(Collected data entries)
────────

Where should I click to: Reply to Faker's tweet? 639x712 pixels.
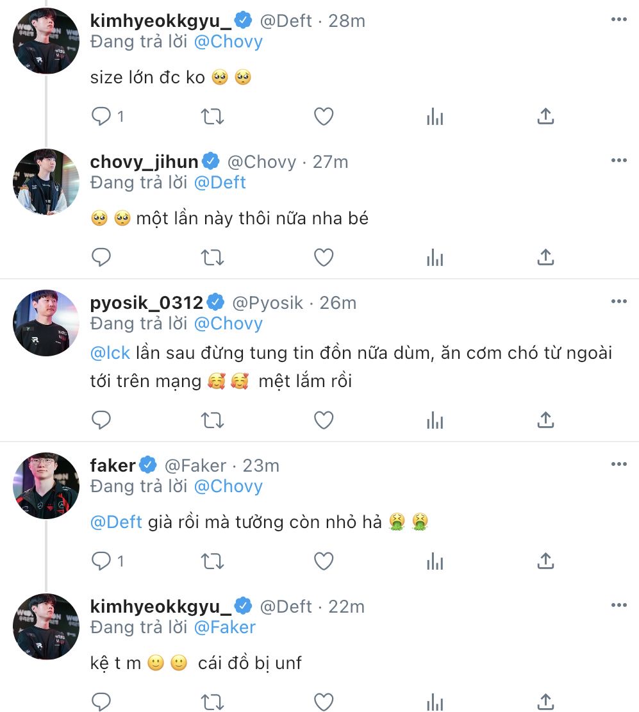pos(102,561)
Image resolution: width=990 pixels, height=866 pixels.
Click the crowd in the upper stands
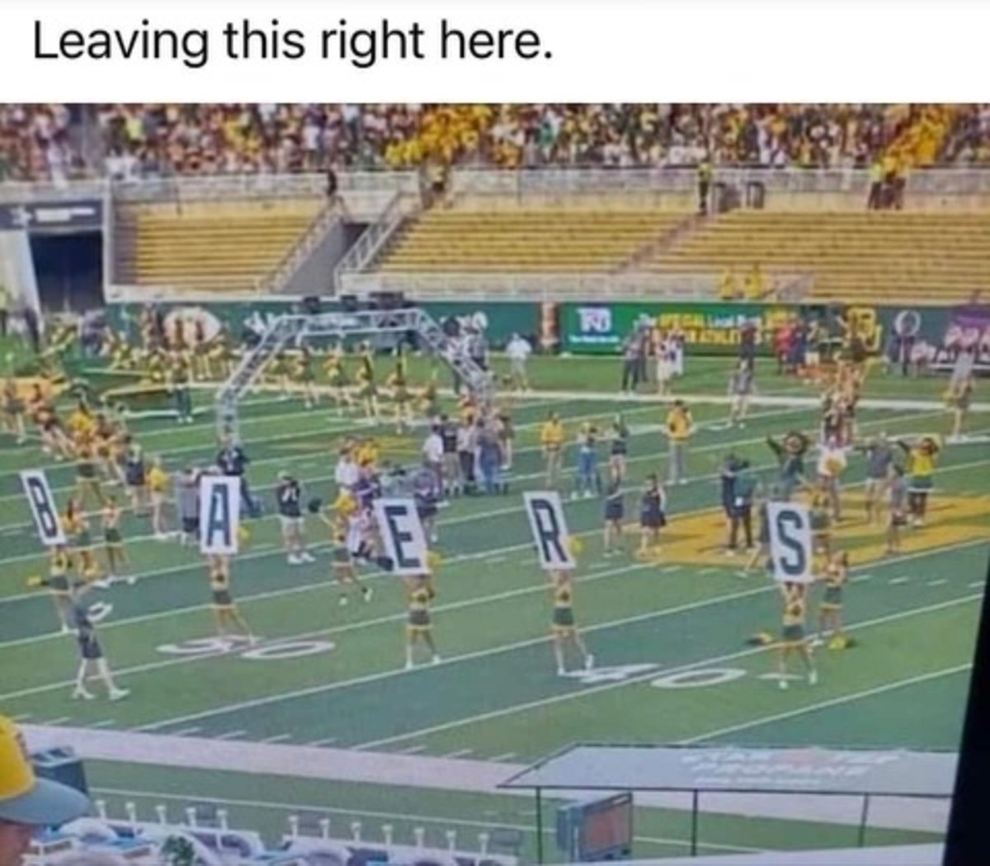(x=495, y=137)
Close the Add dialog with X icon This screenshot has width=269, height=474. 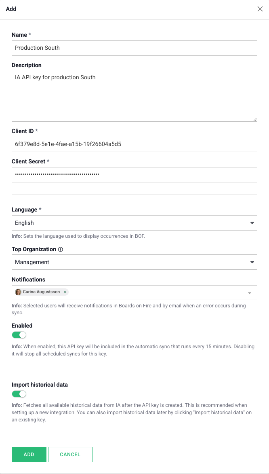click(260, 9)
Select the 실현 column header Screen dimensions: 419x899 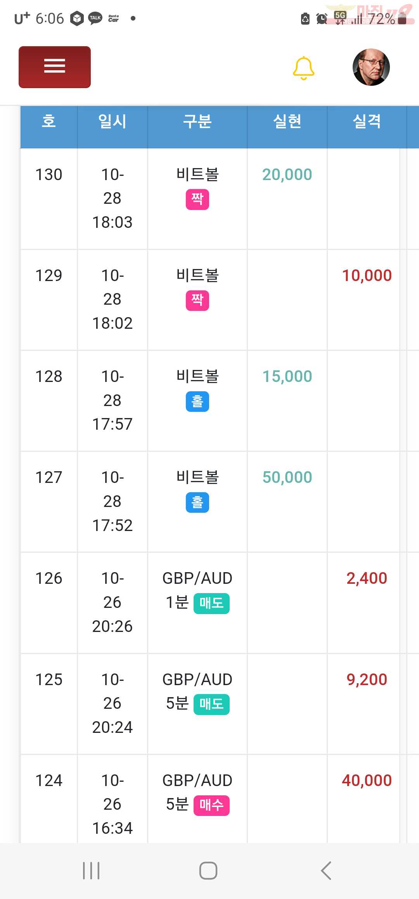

────────

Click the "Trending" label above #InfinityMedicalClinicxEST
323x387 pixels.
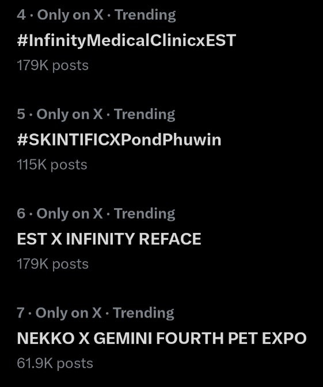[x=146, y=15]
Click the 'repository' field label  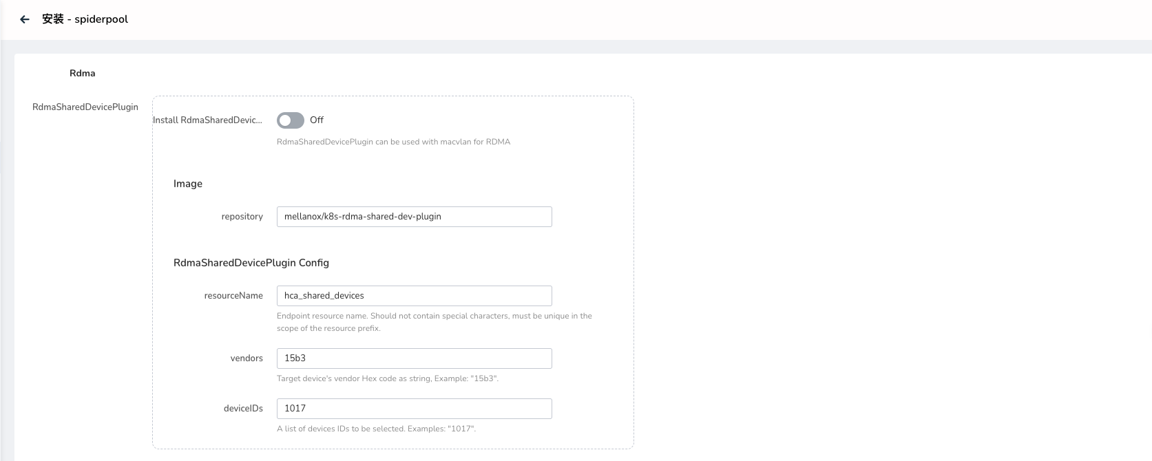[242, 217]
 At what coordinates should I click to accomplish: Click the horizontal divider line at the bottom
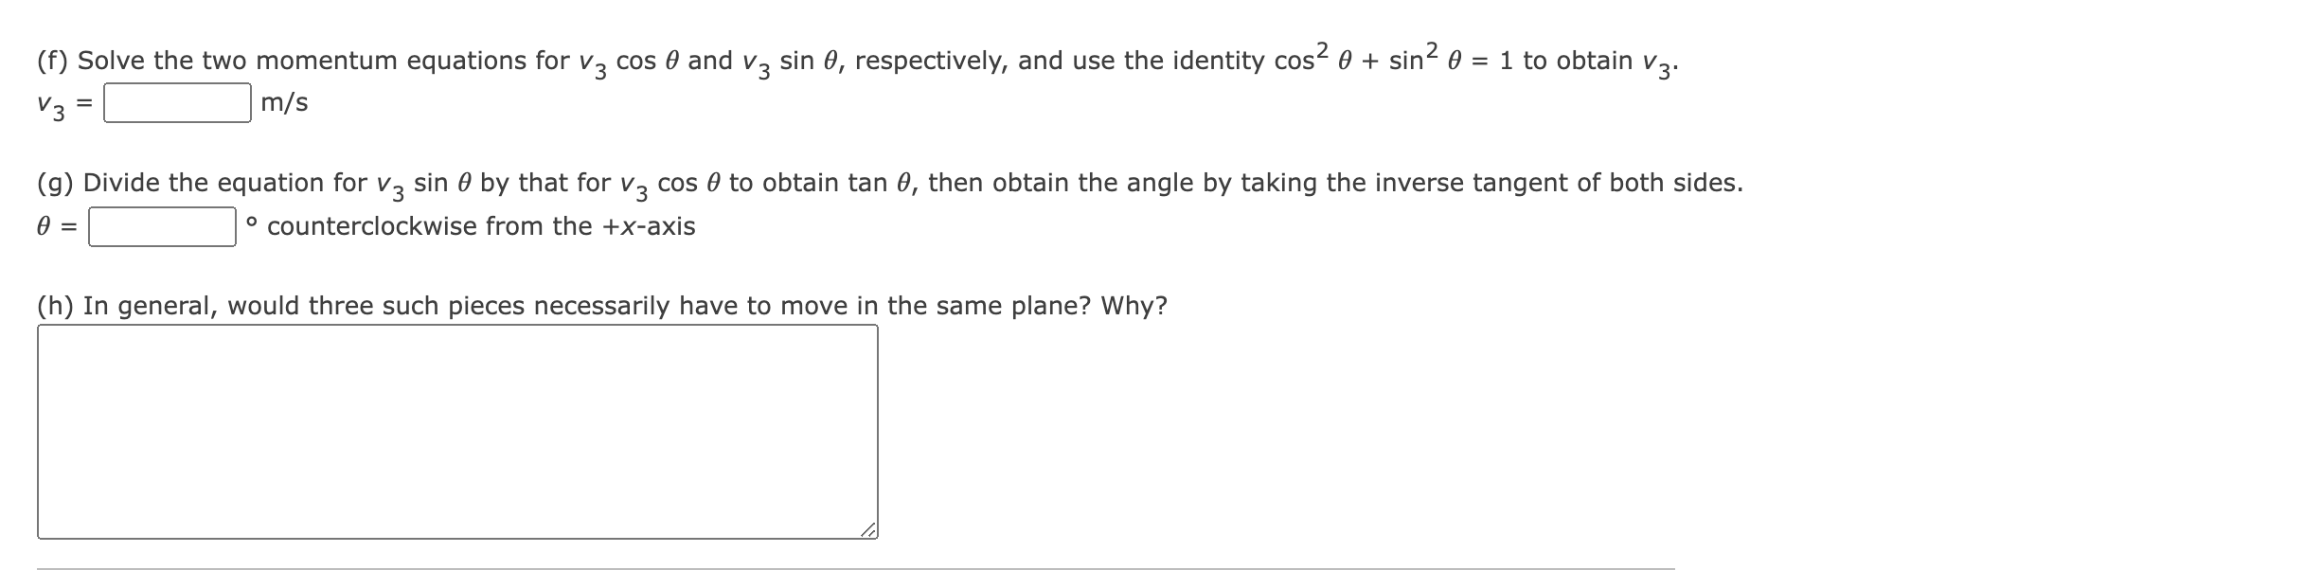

────────

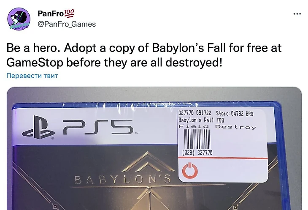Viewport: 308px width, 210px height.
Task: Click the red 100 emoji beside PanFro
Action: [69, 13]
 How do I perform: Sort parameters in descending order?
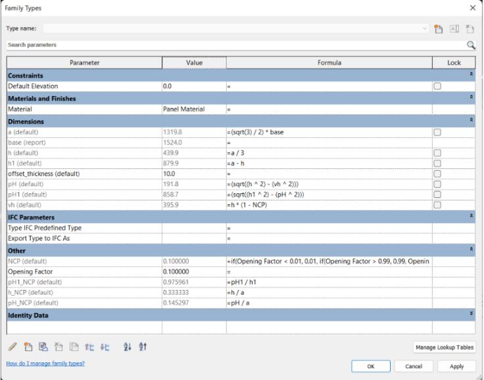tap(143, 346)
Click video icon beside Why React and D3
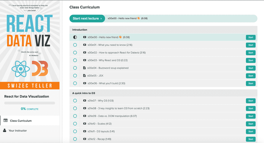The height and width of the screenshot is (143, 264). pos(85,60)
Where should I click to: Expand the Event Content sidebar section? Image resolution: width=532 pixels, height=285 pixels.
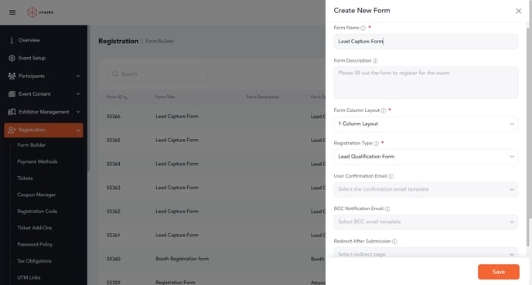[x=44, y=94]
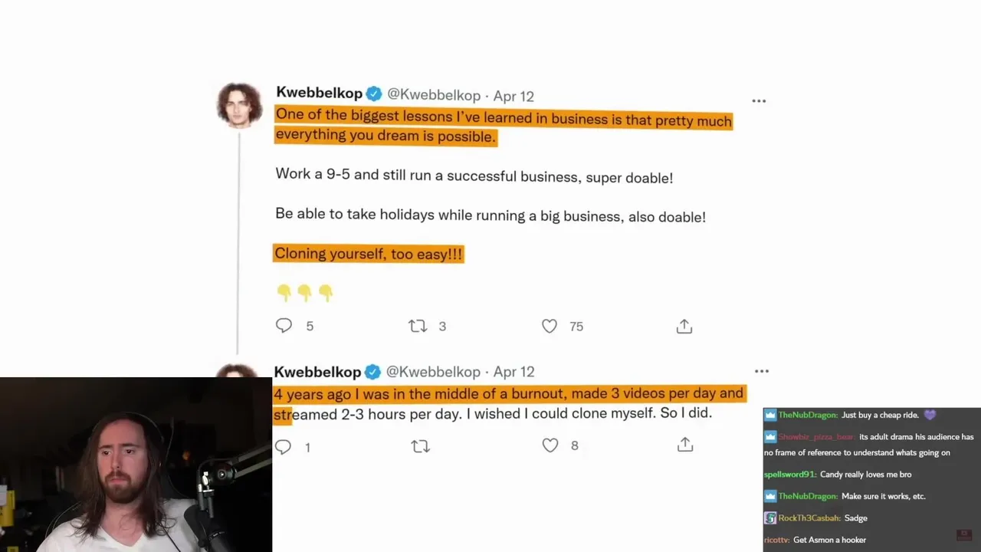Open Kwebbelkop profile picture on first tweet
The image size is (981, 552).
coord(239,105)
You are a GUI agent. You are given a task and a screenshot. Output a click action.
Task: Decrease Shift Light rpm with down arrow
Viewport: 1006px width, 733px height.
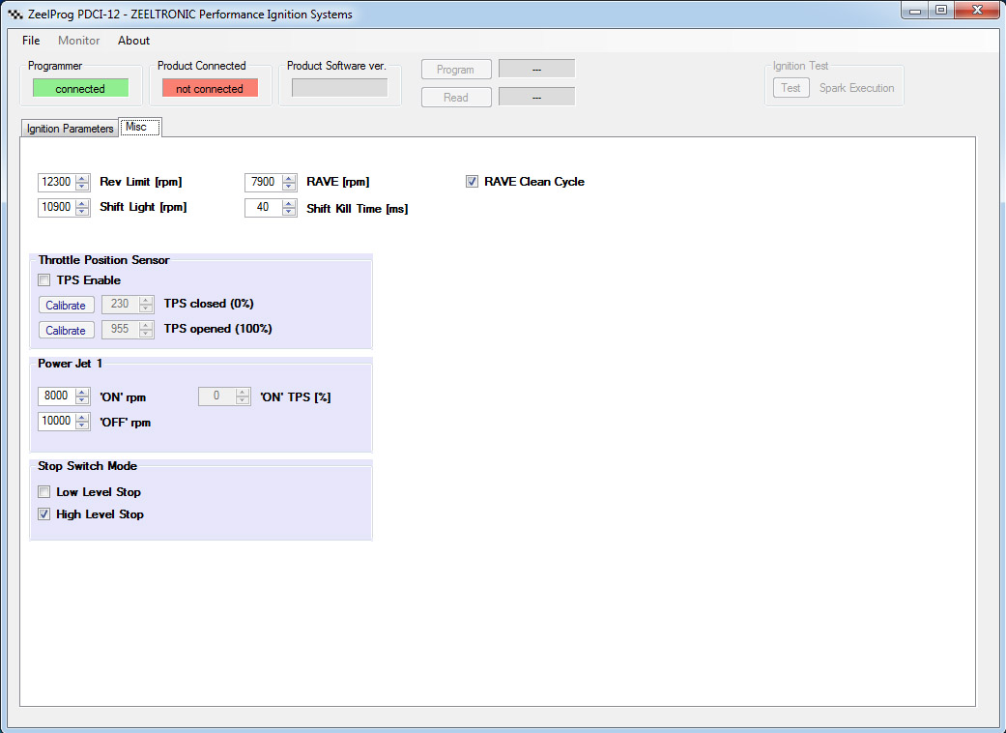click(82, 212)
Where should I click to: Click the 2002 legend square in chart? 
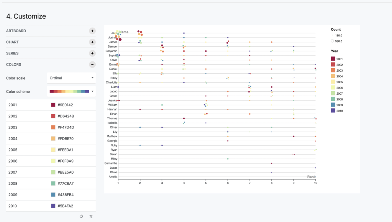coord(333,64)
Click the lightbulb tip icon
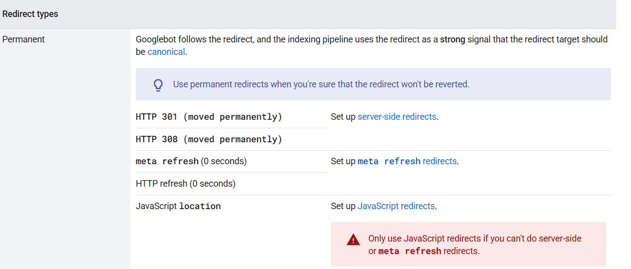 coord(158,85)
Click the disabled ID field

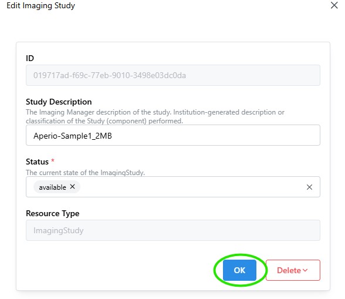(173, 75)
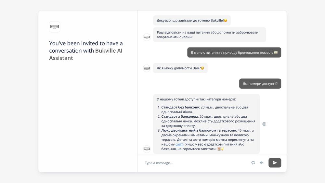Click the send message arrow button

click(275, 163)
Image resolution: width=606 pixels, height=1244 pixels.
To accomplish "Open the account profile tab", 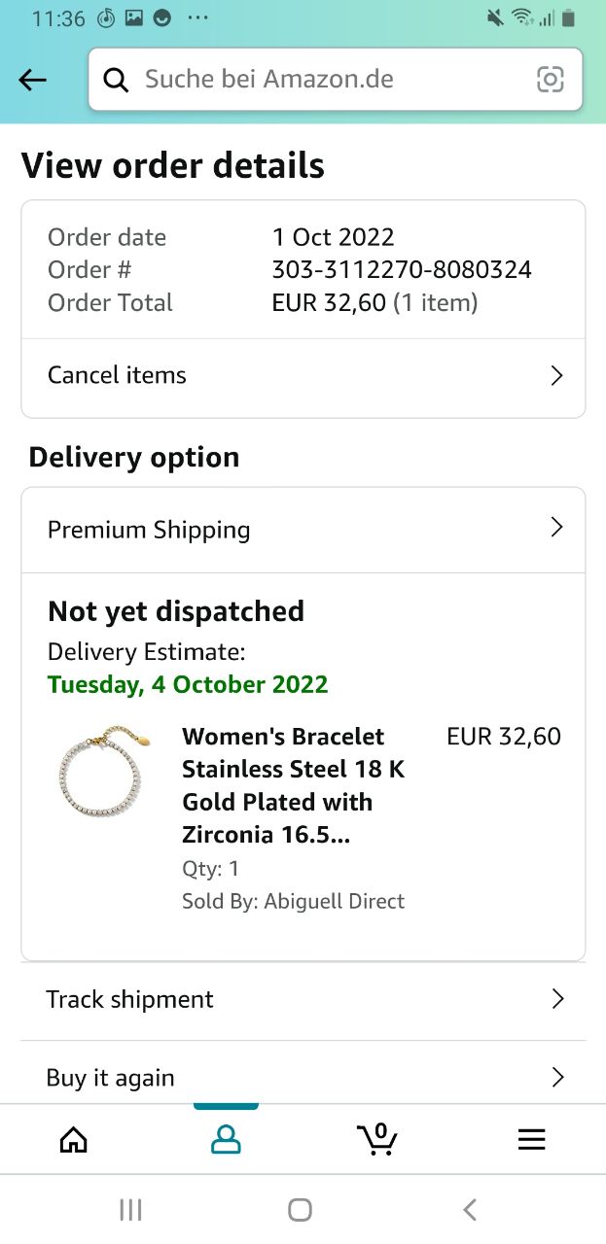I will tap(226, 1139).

────────

### EXERCISE GOAL:
Leaving out each picture, repeat exactly the lines above from the one that contains "Where should I click to: Expand" through the one that contains "You are a GUI".

### EXERCISE SOLUTION:
Where should I click to: Expand the Event Content sidebar section? Image resolution: width=532 pixels, height=285 pixels.
[x=44, y=94]
Open Kwebbelkop profile picture on first tweet
The image size is (981, 552).
coord(239,105)
You are a GUI agent. You are given a task and a screenshot. Output a click action.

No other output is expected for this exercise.